Ultramicroporous carbons with extremely narrow pore size distribution via in-situ ionic activation for efficient gas-mixture separation

Abstract

Developing highly selective, cycle reliable, and moisture resistant adsorbents is of great importance for gas separation. It is very challenging to control and optimize pore sizes within the ultramicroporous ranges (<0.7 nm), especially for biomass-derived carbons. Moreover, porous carbons featured with random micropore sizes usually exhibited inferior gas separation performances. Herein, we developed an in-situ ionic activation method, in which the chemically bonded K+ ions that are uniformly distributed in the carbon precursor are able to create ultramicroporous carbons with uniform and narrow pore size distributions. Thus, the obtained carbons exhibited high CO2 uptakes (4.17 mmol g−1) and selectivities (333.2 and 34.9) for CO2/N2 (15v/85v) and CO2/CH4 (40v/60v) separation at ambient conditions.

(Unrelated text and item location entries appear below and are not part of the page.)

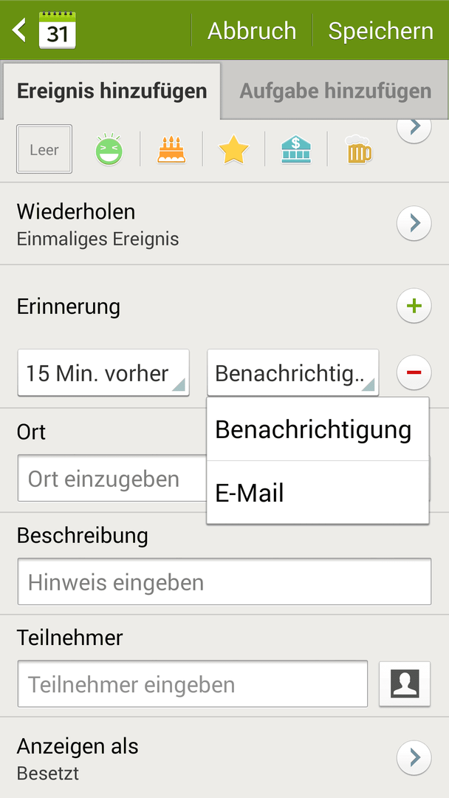Select the bank building sticker
The width and height of the screenshot is (449, 798).
[x=295, y=150]
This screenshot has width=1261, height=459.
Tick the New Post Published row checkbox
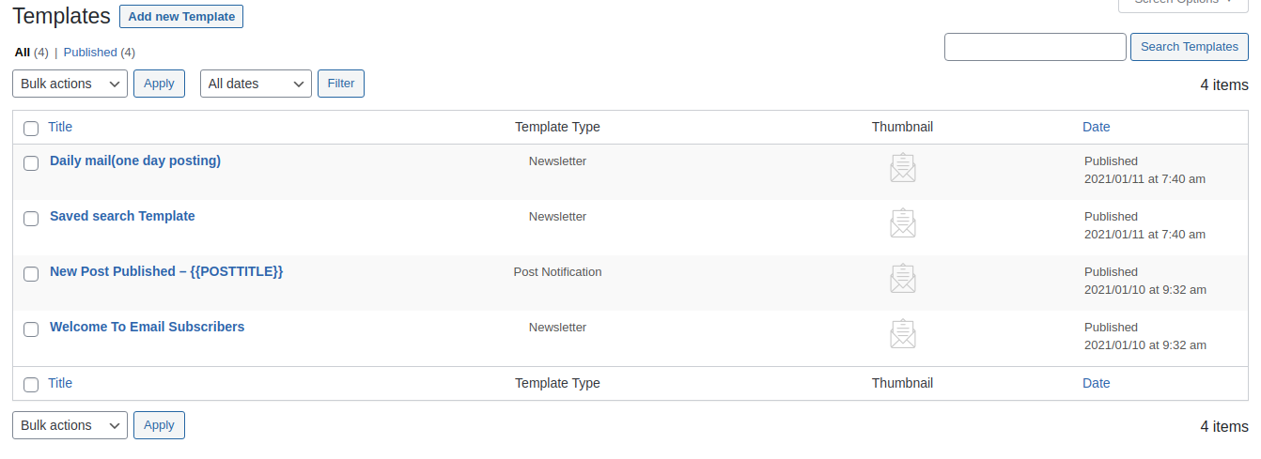click(x=31, y=273)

The dynamic breakthrough experiments clearly demonstrate their superior and applicable gas-mixture separation performances. Upon the detailed evaluation of vacuum swing adsorption (VSA) working parameters, a record-high adsorbent selective parameter (S) of 1906.4 is obtained. Hence, the in-situ ionic activation approach is an effective method for preparing ultramicroporous carbons with narrow and uniform pore size distributions.